The case Stacey wrote about shows us that not less than and its variants doesn’t make sense to state a prohibition: the suggestion that the prohibition could apply beyond the stated number of units of time doesn’t make sense. Well, the same problem applies when you use not less than and its variants in stating an obligation.
Here’s an example of that:
The Company shall retain copies of all such contracts, agreements, invoices, bills and purchase orders for a period of not less than six (6) years from the date thereof.
Instead, the obligation should apply just for six years. If the company wants to retain the records for longer than that, it’s of course free to do so.
Now here are some examples with not less than used in stating what duration is required to satisfy a condition:
An “Arbitrator” shall be any person appointed by or on behalf of either party or appointed pursuant to the provisions hereof and: (i) shall be … a licensed commercial real estate broker with not less than 15 years experience representing landlords and/or tenants in the leasing of high tech or life sciences space in the greater Raleigh/Durham metropolitan area … .
… provided that (1) such new leases cover lands in the Designated Area and cover geologic depths that include all of the Target Zone or Target Zones being replaced and have a paid-up primary term of not less than one (1) year …
Thereafter, this Agreement shall be renewed for consecutive three (3) year terms, provided that Owner and Manager mutually consent to each such renewal not less than one (1) year prior to the end of the then-current term.
Whether the condition is satisfied doesn’t involve ongoing commitment.
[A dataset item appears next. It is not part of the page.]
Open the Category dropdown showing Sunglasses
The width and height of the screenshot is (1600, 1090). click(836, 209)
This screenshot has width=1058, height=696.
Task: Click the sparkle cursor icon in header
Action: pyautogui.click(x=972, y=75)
Instead, the question is whether at a given moment the duration of whatever it is meets or exceeds the stated minimum. So in this context, not less than and its variants work fine.
So, to sum up: In language of obligation or prohibition, don’t use not less than and its variants in stating units of time. But in stating what duration is required to satisfy a condition, feel free to use not less than and its variants.
And guess what: use of not more than in references to time requires a different analysis. And use of not less than and not more than other than in references to time also requires a different analysis. I bet you can’t wait for those blog post.
I think ‘at least a year’ and ‘a year’ in obligations and prohibitions express two different ideas.
If Acme wants contractors to give a guarantee to tenants of at least a year, Acme surely has no objection if contractors give tenants a guarantee of two years.
The formulation ‘at least a year’ makes clear that the contract allows contractors to give longer guarantees, while the formulation ‘a guarantee of one year’ is silent on whether a longer guarantee is permitted. That silence leaves open the possible argument that a longer guarantee would be a breach.
OK, my bad: this isn’t an obligation, as the Tenant ’s Contractor and Major Tenant ’s Agents aren’t in fact party to the contract. I’ve deleted this example. Thanks.
I wasn’t going that deep. I meant just that the following two statements of obligation have different nuances as indicated:
1 The Company shall retain copies for not less than six years. (Implication: no duty to stop retaining them at the six-year point.)
2 The Company shall retain copies for six years. (Then what? Duty to stop retaining? Option to continue retaining? Version 1 is clear on the point, version 2 less so.)
Conclusion: version 2 is not an exact substitute for version 1. If the issue is a nothingburger, I’d use version 2 as shorter. If the matter needs to be nailed down, I’d use version 1 as explicit.